その答えを聞いてオレは詩織のいるべき方へと向きなおした。

そのまましゃがんで、顔だけ彼に向ける。


「もう用ないならさ、別のとこ行ってくんない?」


首を傾げながら怪訝そうに見つめる彼らに内心呆れつつ。

自分のワイシャツを引っ張って、ボタンが外れてることに気付かせ、一言。


「今、お楽しみ中なんだけど?」


すると途端に全員焦りだして。


「わ、悪ぃ!」


「マジかよ!!」


「後で話せよー!」


口々に詫びと、どうでもいい言葉を残して去って行った。

足音が充分遠ざかったのを確認してから、手を差しのべて詩織を立たせる。


「いきなり悪かったね。
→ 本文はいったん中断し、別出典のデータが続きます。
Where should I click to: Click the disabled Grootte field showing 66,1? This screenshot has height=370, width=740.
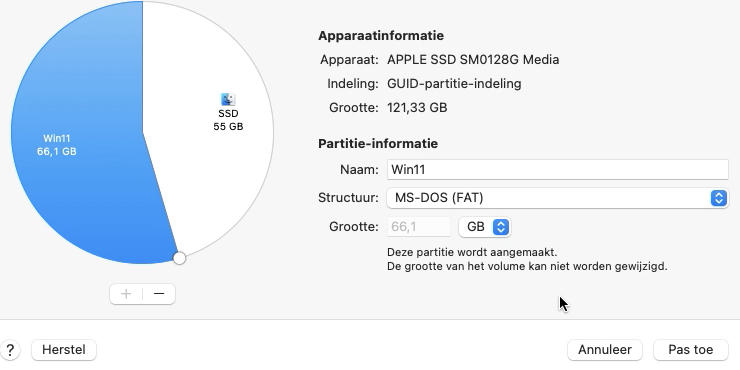tap(419, 227)
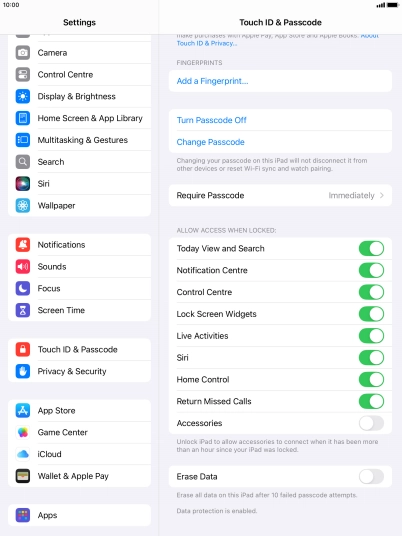Tap the Control Centre sidebar icon
Screen dimensions: 402x536
click(23, 75)
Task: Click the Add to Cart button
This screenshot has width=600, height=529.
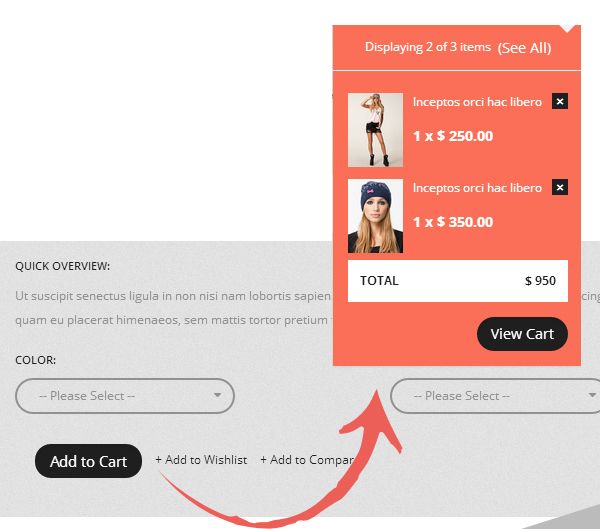Action: pos(88,461)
大丈夫かい?」


「う、うん……ありがとう」


「こちらこそ」


「へ?」


「ふふ、こっちの話」


不思議そうに首を捻る詩織に悪戯っぽく微笑むと。

オレにつられたのか少し強張った顔でニコ、と微笑んだ。


しばらくすると、また何人か走ってくる音がして。

慌てて詩織が陰に身を潜めた。


でもこの足音なら隠れる必要はないだろう。

これは、オレたちのよく知る奴らの足音。


「大丈夫だよ詩織、こいつらは」


そう言って不安そうな詩織を立たせたのと。

よく知る奴らが現れたのはほぼ同時だった。


「詩織ちゃんっ!!」


「め、恵!?」


こうして詩織の安全は確保できたものの。

締め忘れたために乱れた詩織の格好と。

シャツ全開であからさまにこれからですって雰囲気のオレ。


この後、恵からは怒られ、隼からはニヤニヤとされ、光一からは思いっきり睨まれる羽目になった。